__TO DO__. Exactly the lines below from the one with "[Panier] (406, 130)" up to and including the one with "[button] (307, 130)" make up the answer, with nothing else added.

* * * * * * * * *

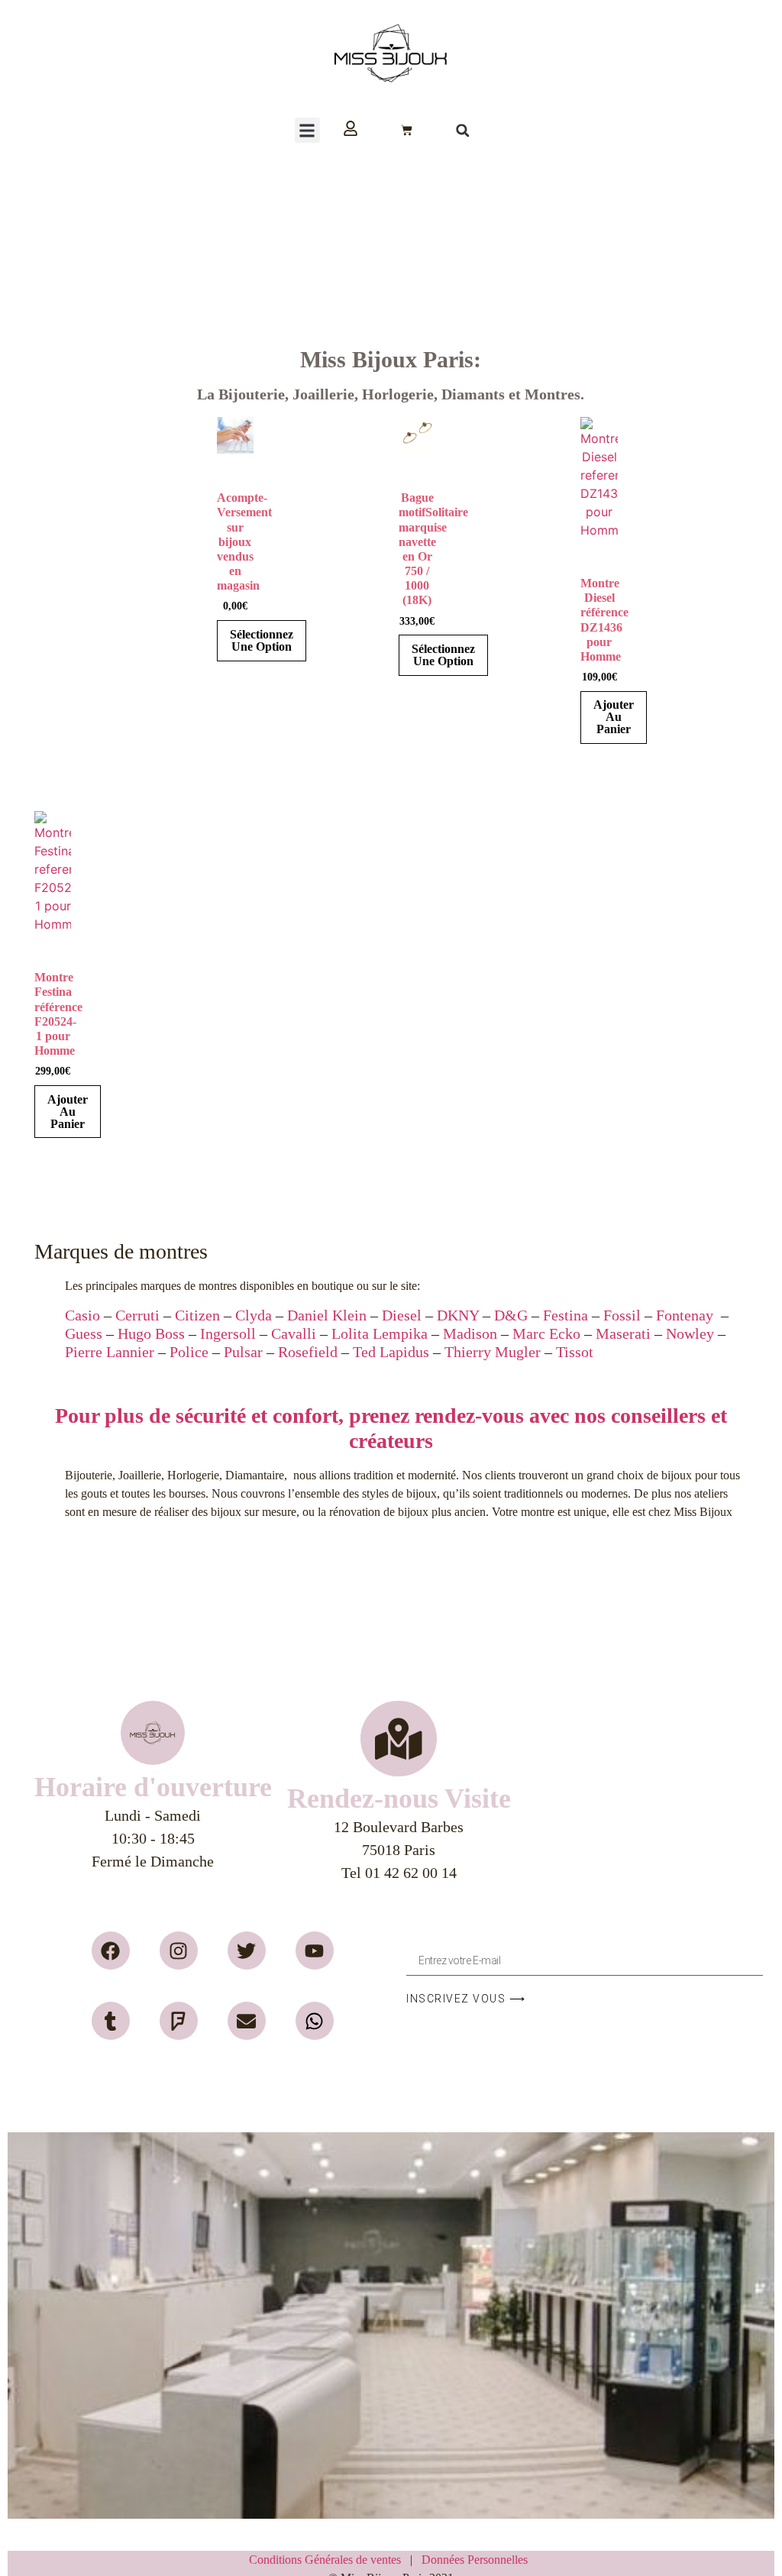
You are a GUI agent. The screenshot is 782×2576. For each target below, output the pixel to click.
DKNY (458, 1315)
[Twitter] (247, 1950)
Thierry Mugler (492, 1351)
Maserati (623, 1333)
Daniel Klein (327, 1315)
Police (189, 1351)
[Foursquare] (179, 2021)
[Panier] (406, 130)
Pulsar (243, 1351)
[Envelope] (247, 2021)
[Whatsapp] (315, 2021)
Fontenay (684, 1315)
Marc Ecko (544, 1333)
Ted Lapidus (391, 1351)
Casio (82, 1315)
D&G (511, 1315)
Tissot (574, 1351)
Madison (470, 1333)
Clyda (253, 1315)
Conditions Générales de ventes (329, 2559)
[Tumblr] (111, 2021)
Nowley (690, 1333)
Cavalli (293, 1333)
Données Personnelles (475, 2559)
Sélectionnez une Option (261, 640)
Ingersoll (228, 1333)
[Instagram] (179, 1950)
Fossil (622, 1315)
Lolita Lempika (379, 1333)
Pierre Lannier (109, 1351)
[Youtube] (315, 1950)
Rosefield (308, 1351)
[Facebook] (111, 1950)
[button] (307, 130)
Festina (565, 1315)
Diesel (402, 1315)
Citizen (197, 1315)
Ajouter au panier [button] (613, 716)
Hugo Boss (151, 1333)
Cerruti (137, 1315)
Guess (83, 1333)
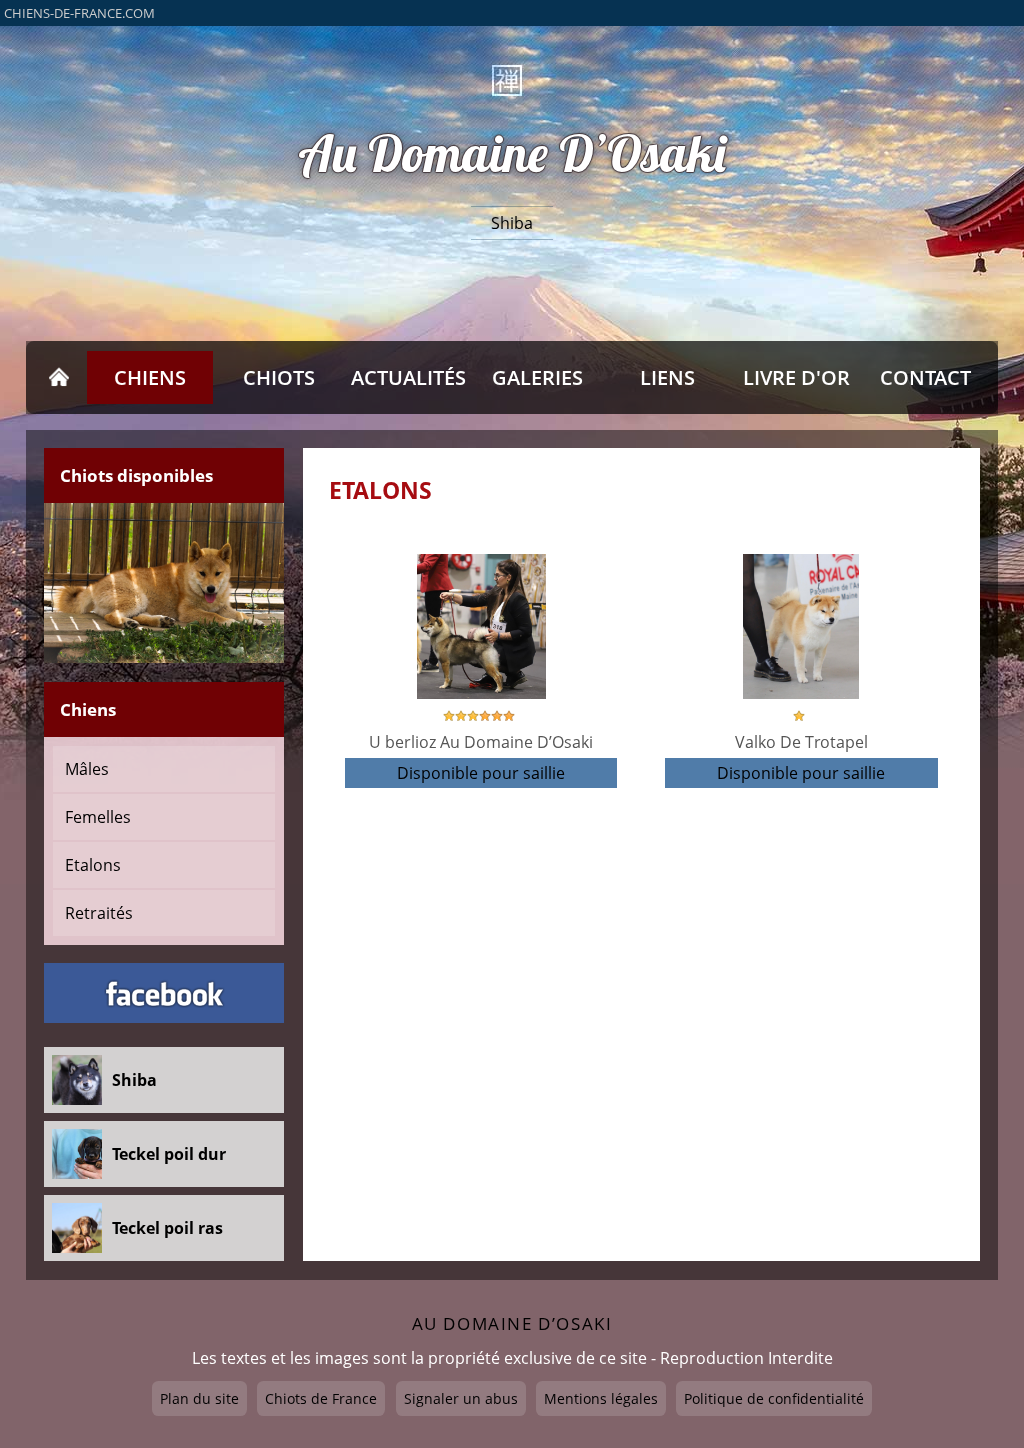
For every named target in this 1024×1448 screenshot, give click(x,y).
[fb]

* * * * * * * * *

__ANSWER BOX__.
[Panier] (406, 130)
Pulsar (243, 1351)
[Envelope] (247, 2021)
[Whatsapp] (315, 2021)
Fontenay (684, 1315)
Marc Ecko (544, 1333)
Ted Lapidus (391, 1351)
Casio (82, 1315)
D&G (511, 1315)
Tissot (574, 1351)
Madison (470, 1333)
Clyda (253, 1315)
Conditions Générales de ventes (329, 2559)
[Tumblr] (111, 2021)
Nowley (690, 1333)
Cavalli (293, 1333)
Données Personnelles (475, 2559)
Sélectionnez une Option (261, 640)
Ingersoll (228, 1333)
[Instagram] (179, 1950)
Fossil (622, 1315)
Lolita Lempika (379, 1333)
Pierre Lannier (109, 1351)
[Youtube] (315, 1950)
Rosefield (308, 1351)
[Facebook] (111, 1950)
[button] (307, 130)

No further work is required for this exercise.